### Task objective:
Once the records have been read, set every one down as it stands.

Dataset excerpts
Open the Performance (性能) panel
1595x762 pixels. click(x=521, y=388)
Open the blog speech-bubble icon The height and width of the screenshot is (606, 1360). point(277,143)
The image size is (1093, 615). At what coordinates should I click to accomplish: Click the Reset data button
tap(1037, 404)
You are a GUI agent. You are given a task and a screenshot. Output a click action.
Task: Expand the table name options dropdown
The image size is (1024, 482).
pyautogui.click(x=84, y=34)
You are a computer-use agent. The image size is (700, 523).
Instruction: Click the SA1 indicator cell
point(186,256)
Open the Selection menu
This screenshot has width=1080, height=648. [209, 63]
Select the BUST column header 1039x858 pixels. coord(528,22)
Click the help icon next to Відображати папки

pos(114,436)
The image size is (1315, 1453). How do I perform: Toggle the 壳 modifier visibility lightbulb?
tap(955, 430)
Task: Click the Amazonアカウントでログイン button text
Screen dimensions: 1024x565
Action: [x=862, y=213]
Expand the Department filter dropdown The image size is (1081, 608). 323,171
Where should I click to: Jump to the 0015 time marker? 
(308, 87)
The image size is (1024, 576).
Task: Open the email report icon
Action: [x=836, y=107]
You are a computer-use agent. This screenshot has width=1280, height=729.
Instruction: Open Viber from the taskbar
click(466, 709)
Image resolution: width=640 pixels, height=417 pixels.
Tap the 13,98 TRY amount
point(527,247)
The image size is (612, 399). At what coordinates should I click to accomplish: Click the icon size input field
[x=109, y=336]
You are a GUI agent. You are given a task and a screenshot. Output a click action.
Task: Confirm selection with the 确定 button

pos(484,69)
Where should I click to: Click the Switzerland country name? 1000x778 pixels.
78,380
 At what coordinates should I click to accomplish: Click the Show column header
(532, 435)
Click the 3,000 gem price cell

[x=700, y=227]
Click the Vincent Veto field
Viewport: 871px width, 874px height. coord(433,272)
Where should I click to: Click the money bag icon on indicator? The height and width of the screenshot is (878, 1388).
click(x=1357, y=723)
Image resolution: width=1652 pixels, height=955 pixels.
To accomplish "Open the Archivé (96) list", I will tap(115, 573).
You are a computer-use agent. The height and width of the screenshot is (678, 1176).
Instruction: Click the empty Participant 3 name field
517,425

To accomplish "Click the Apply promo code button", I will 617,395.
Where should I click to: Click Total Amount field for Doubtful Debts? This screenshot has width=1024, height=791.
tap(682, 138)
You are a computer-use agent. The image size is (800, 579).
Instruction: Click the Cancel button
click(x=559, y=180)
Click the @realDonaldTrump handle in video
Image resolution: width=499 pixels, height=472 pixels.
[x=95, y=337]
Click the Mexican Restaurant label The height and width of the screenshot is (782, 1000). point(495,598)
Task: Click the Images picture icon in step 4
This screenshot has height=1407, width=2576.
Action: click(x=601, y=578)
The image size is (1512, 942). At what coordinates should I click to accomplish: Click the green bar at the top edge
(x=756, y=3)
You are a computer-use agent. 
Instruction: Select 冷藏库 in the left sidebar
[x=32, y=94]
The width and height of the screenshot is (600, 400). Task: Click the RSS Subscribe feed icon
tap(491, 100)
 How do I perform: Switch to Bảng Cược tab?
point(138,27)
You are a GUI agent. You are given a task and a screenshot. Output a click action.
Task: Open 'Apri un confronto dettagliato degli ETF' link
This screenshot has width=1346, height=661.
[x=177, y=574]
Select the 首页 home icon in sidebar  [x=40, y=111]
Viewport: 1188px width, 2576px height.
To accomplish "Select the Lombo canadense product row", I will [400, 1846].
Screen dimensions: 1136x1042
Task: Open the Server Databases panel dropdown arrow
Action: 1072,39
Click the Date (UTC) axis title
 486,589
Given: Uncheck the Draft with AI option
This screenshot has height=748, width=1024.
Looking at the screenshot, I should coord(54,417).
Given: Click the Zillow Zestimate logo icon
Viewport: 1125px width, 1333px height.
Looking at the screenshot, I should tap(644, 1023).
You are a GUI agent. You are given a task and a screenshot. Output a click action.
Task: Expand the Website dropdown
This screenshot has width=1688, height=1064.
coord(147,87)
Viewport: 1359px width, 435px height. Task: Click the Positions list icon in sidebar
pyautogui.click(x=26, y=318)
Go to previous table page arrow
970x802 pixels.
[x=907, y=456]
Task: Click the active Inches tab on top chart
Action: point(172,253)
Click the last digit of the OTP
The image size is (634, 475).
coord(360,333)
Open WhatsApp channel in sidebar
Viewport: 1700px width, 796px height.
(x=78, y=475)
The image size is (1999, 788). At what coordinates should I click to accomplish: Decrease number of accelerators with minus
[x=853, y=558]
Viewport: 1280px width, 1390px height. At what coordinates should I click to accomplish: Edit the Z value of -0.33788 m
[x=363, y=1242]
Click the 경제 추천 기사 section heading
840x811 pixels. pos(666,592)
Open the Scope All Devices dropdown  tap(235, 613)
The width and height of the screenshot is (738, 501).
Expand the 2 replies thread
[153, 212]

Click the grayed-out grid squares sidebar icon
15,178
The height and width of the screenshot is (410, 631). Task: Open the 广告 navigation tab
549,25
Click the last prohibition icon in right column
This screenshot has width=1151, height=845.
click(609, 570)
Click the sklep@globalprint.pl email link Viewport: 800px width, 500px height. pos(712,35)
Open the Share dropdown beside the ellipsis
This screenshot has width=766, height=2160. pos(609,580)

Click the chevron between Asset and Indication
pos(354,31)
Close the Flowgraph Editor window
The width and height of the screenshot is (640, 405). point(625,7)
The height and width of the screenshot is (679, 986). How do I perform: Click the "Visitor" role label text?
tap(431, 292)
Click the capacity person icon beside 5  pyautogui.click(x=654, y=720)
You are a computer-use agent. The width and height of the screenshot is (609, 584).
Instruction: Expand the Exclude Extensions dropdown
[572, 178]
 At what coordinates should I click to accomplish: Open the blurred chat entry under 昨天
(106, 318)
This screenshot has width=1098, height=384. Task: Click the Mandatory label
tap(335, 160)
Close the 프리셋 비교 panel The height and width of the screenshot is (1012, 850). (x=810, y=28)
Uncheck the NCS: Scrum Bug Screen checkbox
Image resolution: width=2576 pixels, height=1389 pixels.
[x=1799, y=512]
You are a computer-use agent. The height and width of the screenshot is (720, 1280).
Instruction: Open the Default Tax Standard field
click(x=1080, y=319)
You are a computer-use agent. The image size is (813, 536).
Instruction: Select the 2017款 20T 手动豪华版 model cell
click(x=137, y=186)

### Output of the exercise:
Open the Performance (性能) panel
1595x762 pixels. click(x=521, y=388)
Open the blog speech-bubble icon The height and width of the screenshot is (606, 1360). point(277,143)
The image size is (1093, 615). At what coordinates should I click to accomplish: Click the Reset data button
tap(1037, 404)
You are a GUI agent. You are given a task and a screenshot. Output a click action.
Task: Expand the table name options dropdown
The image size is (1024, 482).
pyautogui.click(x=84, y=34)
You are a computer-use agent. The image size is (700, 523).
Instruction: Click the SA1 indicator cell
point(186,256)
Open the Selection menu
This screenshot has width=1080, height=648. [209, 63]
Select the BUST column header 1039x858 pixels. coord(528,22)
Click the help icon next to Відображати папки

pos(114,436)
The image size is (1315, 1453). How do I perform: Toggle the 壳 modifier visibility lightbulb?
tap(955, 430)
Task: Click the Amazonアカウントでログイン button text
Screen dimensions: 1024x565
Action: [x=862, y=213]
Expand the Department filter dropdown The image size is (1081, 608). 323,171
Where should I click to: Jump to the 0015 time marker? 
(308, 87)
The image size is (1024, 576).
Task: Open the email report icon
Action: [x=836, y=107]
You are a computer-use agent. This screenshot has width=1280, height=729.
Instruction: Open Viber from the taskbar
click(466, 709)
Image resolution: width=640 pixels, height=417 pixels.
Tap the 13,98 TRY amount
point(527,247)
The image size is (612, 399). At what coordinates should I click to accomplish: Click the icon size input field
[x=109, y=336]
You are a GUI agent. You are given a task and a screenshot. Output a click action.
Task: Confirm selection with the 确定 button

pos(484,69)
Where should I click to: Click the Switzerland country name? 1000x778 pixels.
78,380
 At what coordinates should I click to accomplish: Click the Show column header
(532, 435)
Click the 3,000 gem price cell

[x=700, y=227]
Click the Vincent Veto field
Viewport: 871px width, 874px height. coord(433,272)
Where should I click to: Click the money bag icon on indicator? The height and width of the screenshot is (878, 1388).
click(x=1357, y=723)
Image resolution: width=1652 pixels, height=955 pixels.
To accomplish "Open the Archivé (96) list", I will tap(115, 573).
You are a computer-use agent. The height and width of the screenshot is (678, 1176).
Instruction: Click the empty Participant 3 name field
517,425

To accomplish "Click the Apply promo code button", I will 617,395.
Where should I click to: Click Total Amount field for Doubtful Debts? This screenshot has width=1024, height=791.
tap(682, 138)
You are a computer-use agent. The image size is (800, 579).
Instruction: Click the Cancel button
click(x=559, y=180)
Click the @realDonaldTrump handle in video
Image resolution: width=499 pixels, height=472 pixels.
[x=95, y=337]
Click the Mexican Restaurant label The height and width of the screenshot is (782, 1000). point(495,598)
Task: Click the Images picture icon in step 4
This screenshot has height=1407, width=2576.
Action: click(x=601, y=578)
The image size is (1512, 942). At what coordinates should I click to accomplish: Click the green bar at the top edge
(x=756, y=3)
You are a computer-use agent. 
Instruction: Select 冷藏库 in the left sidebar
[x=32, y=94]
The width and height of the screenshot is (600, 400). Task: Click the RSS Subscribe feed icon
tap(491, 100)
 How do I perform: Switch to Bảng Cược tab?
point(138,27)
You are a GUI agent. You are given a task and a screenshot. Output a click action.
Task: Open 'Apri un confronto dettagliato degli ETF' link
This screenshot has width=1346, height=661.
[x=177, y=574]
Select the 首页 home icon in sidebar  [x=40, y=111]
Viewport: 1188px width, 2576px height.
To accomplish "Select the Lombo canadense product row", I will [400, 1846].
Screen dimensions: 1136x1042
Task: Open the Server Databases panel dropdown arrow
Action: 1072,39
Click the Date (UTC) axis title
 486,589
Given: Uncheck the Draft with AI option
This screenshot has height=748, width=1024.
Looking at the screenshot, I should coord(54,417).
Given: Click the Zillow Zestimate logo icon
Viewport: 1125px width, 1333px height.
Looking at the screenshot, I should tap(644, 1023).
You are a GUI agent. You are given a task and a screenshot. Output a click action.
Task: Expand the Website dropdown
This screenshot has width=1688, height=1064.
coord(147,87)
Viewport: 1359px width, 435px height. Task: Click the Positions list icon in sidebar
pyautogui.click(x=26, y=318)
Go to previous table page arrow
970x802 pixels.
[x=907, y=456]
Task: Click the active Inches tab on top chart
Action: point(172,253)
Click the last digit of the OTP
The image size is (634, 475).
coord(360,333)
Open WhatsApp channel in sidebar
Viewport: 1700px width, 796px height.
(x=78, y=475)
The image size is (1999, 788). At what coordinates should I click to accomplish: Decrease number of accelerators with minus
[x=853, y=558]
Viewport: 1280px width, 1390px height. At what coordinates should I click to accomplish: Edit the Z value of -0.33788 m
[x=363, y=1242]
Click the 경제 추천 기사 section heading
840x811 pixels. pos(666,592)
Open the Scope All Devices dropdown  tap(235, 613)
The width and height of the screenshot is (738, 501).
Expand the 2 replies thread
[153, 212]

Click the grayed-out grid squares sidebar icon
15,178
The height and width of the screenshot is (410, 631). Task: Open the 广告 navigation tab
549,25
Click the last prohibition icon in right column
This screenshot has width=1151, height=845.
click(609, 570)
Click the sklep@globalprint.pl email link Viewport: 800px width, 500px height. pos(712,35)
Open the Share dropdown beside the ellipsis
This screenshot has width=766, height=2160. pos(609,580)

Click the chevron between Asset and Indication
pos(354,31)
Close the Flowgraph Editor window
The width and height of the screenshot is (640, 405). point(625,7)
The height and width of the screenshot is (679, 986). How do I perform: Click the "Visitor" role label text?
tap(431, 292)
Click the capacity person icon beside 5  pyautogui.click(x=654, y=720)
You are a computer-use agent. The width and height of the screenshot is (609, 584).
Instruction: Expand the Exclude Extensions dropdown
[572, 178]
 At what coordinates should I click to accomplish: Open the blurred chat entry under 昨天
(106, 318)
This screenshot has width=1098, height=384. Task: Click the Mandatory label
tap(335, 160)
Close the 프리셋 비교 panel The height and width of the screenshot is (1012, 850). (x=810, y=28)
Uncheck the NCS: Scrum Bug Screen checkbox
Image resolution: width=2576 pixels, height=1389 pixels.
[x=1799, y=512]
You are a computer-use agent. The height and width of the screenshot is (720, 1280).
Instruction: Open the Default Tax Standard field
click(x=1080, y=319)
You are a computer-use agent. The image size is (813, 536).
Instruction: Select the 2017款 20T 手动豪华版 model cell
click(x=137, y=186)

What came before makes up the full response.